Sur le plan conceptuel, l’article propose de lire E-istichara comme un cas d’« autoritarisme participatif » en ligne, en adaptant aux environnements numériques la notion développée par la politiste Catherine Owen à partir de la Russie et de la Chine et élargie par le politiste Guillaume Gourgues aux régimes représentatifs comme la France. Quatre traits ressortent : sélection indirecte mais excluante des publics (par le biais du numérique), cadrage très serré de l’expression via des questions fermées souvent orientées, absence de prise en compte des préférences qui contredisent l’agenda présidentiel et instrumentalisation a posteriori de la consultation pour justifier des décisions déjà prises. Ainsi, alors même qu’une majorité de répondants ne demandait pas explicitement une nouvelle Constitution, le président s’est appuyé sur E-istichara pour légitimer un texte qui concentre les pouvoirs entre ses mains.

L’analyse mobilise également la notion de « plébiscitarisme 2.0 » proposée par Paolo Gerbaudo pour décrire ces dispositifs numériques qui simulent une démocratie directe tout en renforçant l’autorité charismatique d’un leader.

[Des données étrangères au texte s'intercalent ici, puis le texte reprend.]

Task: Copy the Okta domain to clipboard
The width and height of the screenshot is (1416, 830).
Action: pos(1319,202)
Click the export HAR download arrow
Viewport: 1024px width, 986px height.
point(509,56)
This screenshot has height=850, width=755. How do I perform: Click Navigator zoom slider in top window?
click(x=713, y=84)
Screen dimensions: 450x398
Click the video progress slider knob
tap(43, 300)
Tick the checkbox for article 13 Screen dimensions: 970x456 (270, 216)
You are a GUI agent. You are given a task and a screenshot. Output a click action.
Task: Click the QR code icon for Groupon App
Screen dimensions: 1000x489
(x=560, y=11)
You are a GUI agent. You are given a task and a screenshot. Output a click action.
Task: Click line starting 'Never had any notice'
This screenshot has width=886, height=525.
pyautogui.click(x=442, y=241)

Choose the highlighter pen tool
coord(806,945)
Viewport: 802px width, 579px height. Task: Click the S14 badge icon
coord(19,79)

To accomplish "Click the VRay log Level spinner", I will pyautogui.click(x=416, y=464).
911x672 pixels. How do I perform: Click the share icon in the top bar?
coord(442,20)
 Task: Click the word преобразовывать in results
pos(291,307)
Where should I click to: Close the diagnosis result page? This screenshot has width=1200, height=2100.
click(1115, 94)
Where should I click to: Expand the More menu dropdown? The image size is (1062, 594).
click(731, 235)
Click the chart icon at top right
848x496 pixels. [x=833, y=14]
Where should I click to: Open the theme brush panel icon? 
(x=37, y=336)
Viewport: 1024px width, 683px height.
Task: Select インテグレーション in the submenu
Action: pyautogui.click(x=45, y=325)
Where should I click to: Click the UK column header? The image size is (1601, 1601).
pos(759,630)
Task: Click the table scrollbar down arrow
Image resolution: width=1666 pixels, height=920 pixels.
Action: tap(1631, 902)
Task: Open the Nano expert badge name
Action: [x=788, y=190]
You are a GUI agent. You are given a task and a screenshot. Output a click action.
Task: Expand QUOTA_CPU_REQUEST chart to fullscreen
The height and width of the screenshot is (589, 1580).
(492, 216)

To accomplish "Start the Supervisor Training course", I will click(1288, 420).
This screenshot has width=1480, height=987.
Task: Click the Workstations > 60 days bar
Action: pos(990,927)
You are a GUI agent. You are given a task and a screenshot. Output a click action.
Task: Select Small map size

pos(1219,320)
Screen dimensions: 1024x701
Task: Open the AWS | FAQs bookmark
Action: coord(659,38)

Dans ce cadre, E-istichara contribue à mettre en scène un lien direct entre le président et « le peuple », en court-circuitant partis, syndicats et associations, alors même que ces acteurs avaient joué un rôle central dans la transition post-2011.

Enfin, l’article souligne un paradoxe particulièrement éclairant pour les études sur la démocratie numérique : les outils de la civic-tech et de la transparence, d’abord développés par des ONG comme I-Watch ou Al-Bawsala après 2011 (plateformes de suivi du Parlement, « caravanes » citoyennes, tableaux de bord en ligne), peuvent être réappropriés par un régime en voie d’autoritarisation. E-istichara donne l’apparence d’une innovation participative, mais elle s’inscrit en réalité dans une stratégie plus large de restauration autoritaire, où la participation devient un instrument parmi d’autres — aux côtés de la répression, du contrôle judiciaire et des décrets — pour fabriquer une légitimité politique de façade.

Au-delà du cas tunisien, cette recherche invite à renouveler nos cadres d’analyse de la participation en ligne : les plateformes numériques ne sont pas intrinsèquement démocratiques. Il importe d’examiner finement qui les conçoit, qui peut effectivement y accéder, comment les questions sont formulées et ce que deviennent les résultats. C’est à ces conditions que l’on peut distinguer les dispositifs qui élargissent réellement le champ de la décision collective de ceux qui mettent seulement en scène un peuple consulté, mais rarement entendu.

Référence :

Référence : Li Vigni F. 2025, Online Participatory Authoritarianism. The Case of Tunisia’s E-Istichara Platform under Kaïs Saïed (2022)The Journal of North African Studies.